Petikan Bacaan:
Suatu siang di Bandara Changi, Singapore. Kami berempat berada di terminal 1, menunggu keberangkatan pesawat ke Jakarta. Waktu boarding tinggal 35 menit lagi. Tiba-tiba teringat titipan sepatu seorang teman, yang belum terbeli. Diduga harganya lebih murah dibanding Jakarta. Tolah-toleh, kesana-kemari, ternyata counter merek itu tidak ada di sana. Saya cek ke bangku informasi, mendapat keterangan, ia berlokasi di terminal 2. Apakah sempat menuju terminal 2, bolak-balik, dalam sisa waktu sesingkat itu?
Tak banyak buang waktu, saya langsung lari ke pemberhentian kereta-bandara. Dalam tempo pas 4 menit, kereta tiba. Tak lebih 4 menit kemudian, kereta mencapai terminal 2. Tulisan merek yang dicari terpampang di sana. Langsung saya menuju ke toko itu.
Transaksi selesai tak lebih dari 10 menit. Harganya 30% lebih murah dibanding Jakarta. Amanah teman terpenuhi, dalam waktu yang sangat singkat. Hitung-hitung, saya memerlukan waktu hanya 25 menit untuk menyelesaikan seluruh proses pembelian barang titipan. Prasarana dan infrastruktur Singapore mempercepat itu semua. Kelengkapan informasi, kereta bandara, ketepatan waktu, disediakan dengan saksama, membuat orang menjadi mudah. Murah didapat kemudian.

Informasi yang Ditampilkan:
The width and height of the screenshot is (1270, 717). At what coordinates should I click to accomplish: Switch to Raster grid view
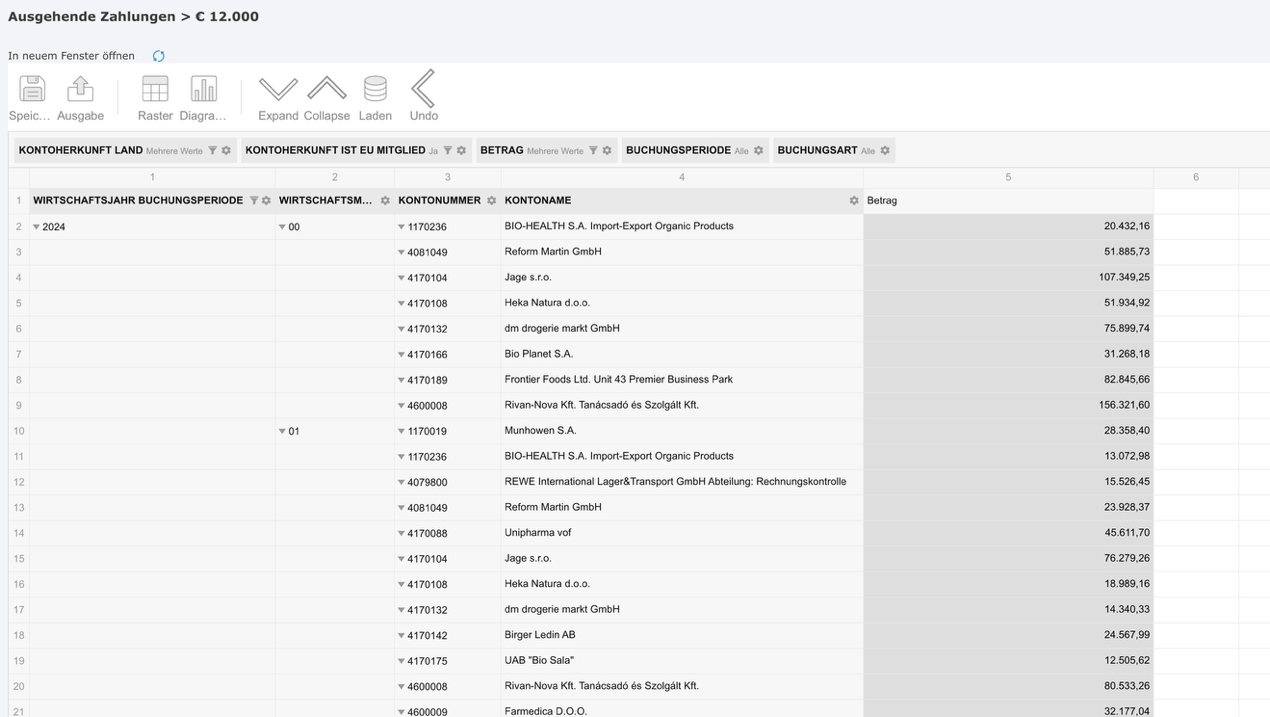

Daftar Tugas:
[A] Salin bagian dari kisah di Bandara Changi di atas, mulai dari kata-kata yang memuat "Suatu siang di" dan berhenti setelah "ke toko itu.".
[B] Teruskan kisah di Bandara Changi itu, dimulai sesudah kalimat terakhirnya.

Jawaban Tugas:
[A]
Suatu siang di Bandara Changi, Singapore. Kami berempat berada di terminal 1, menunggu keberangkatan pesawat ke Jakarta. Waktu boarding tinggal 35 menit lagi. Tiba-tiba teringat titipan sepatu seorang teman, yang belum terbeli. Diduga harganya lebih murah dibanding Jakarta. Tolah-toleh, kesana-kemari, ternyata counter merek itu tidak ada di sana. Saya cek ke bangku informasi, mendapat keterangan, ia berlokasi di terminal 2. Apakah sempat menuju terminal 2, bolak-balik, dalam sisa waktu sesingkat itu?
Tak banyak buang waktu, saya langsung lari ke pemberhentian kereta-bandara. Dalam tempo pas 4 menit, kereta tiba. Tak lebih 4 menit kemudian, kereta mencapai terminal 2. Tulisan merek yang dicari terpampang di sana. Langsung saya menuju ke toko itu.

[B]
Tanpa terasa, kami berempat sudah berada di perut pesawat “LA”, mengangkasa menuju bandara Soekarno-Hatta, Jakarta. Dua teman akan menggunakan penerbangan lanjutan menuju Semarang. Mereka harus transit, sekitar 3 jam.
Tetapi, cerita sesungguhnya baru mulai di sini. Lokasinya di terminal 2, bandara Soekarno-Hatta, Jakarta.
Acara pertama adalah berdebat dengan petugas ground handling “LA”, tentang bagaimana bagasi harus dikeluarkan. Kami ngotot, bagasi akan diterima langsung di Semarang, sesuai keterangan petugas “LA” di Singapore. Slip bagasi ditandai tulisan besar dan tebal, “SRG”. Itu pasti singkatan “Semarang”. Tetapi petugas “LA” tak kalah ngotot. Kami sendiri yang harus membawanya ke terminal 1, untuk check in, di counter penerbangan “LA” domestik. Akhirnya pelanggan mengalah. Kami nyangking 2 koper dari terminal 2, ke terminal 1. Sudah terbayang, itu bukan suatu pekerjaan yang mudah dan ringan.
Acara kedua adalah menunggu bagasi keluar. Tak kurang dari 45 menit harus berdiri di pinggir ban berjalan. Rasa sabar harus ditumbuhkan. Apalagi kalau mengingat waktu boarding penerbangan lanjutan ke Semarang semakin dekat. Singkat cerita, akhirnya bagasi di tangan. Kami menyeretnya ke lobi terminal. Saya ulangi, itu membutuhkan waktu 45 menit. Bukan sebentar untuk menenggang perasaan was-was ditinggal pesawat selanjutnya.
Acara ketiga adalah mencari transportasi umum yang bisa membawa ke terminal 1. Bis shuttle tak kunjung tiba. Taxi meter tak sudi membawa ke sana, karena jaraknya terlalu dekat. Yang ada hanya mobil omprengan. Ongkosnya dipatok 150 ribu rupiah. Itu pun ditandai dengan bisik-bisik, ketika menyebutkan harga. Moda transportasi yang tidak mahal dan tidak menyenangkan.
Setelah didesak waktu, karena sudah terbuang 30 menit, mobil omprengan dipilih. Rasa deg-degan masih menggumpal di dalam sana. Apakah ini suatu pilihan yang aman? Wallahualam bisawab!. Moga-moga doa bisa menuntun selamat sampai terminal 1.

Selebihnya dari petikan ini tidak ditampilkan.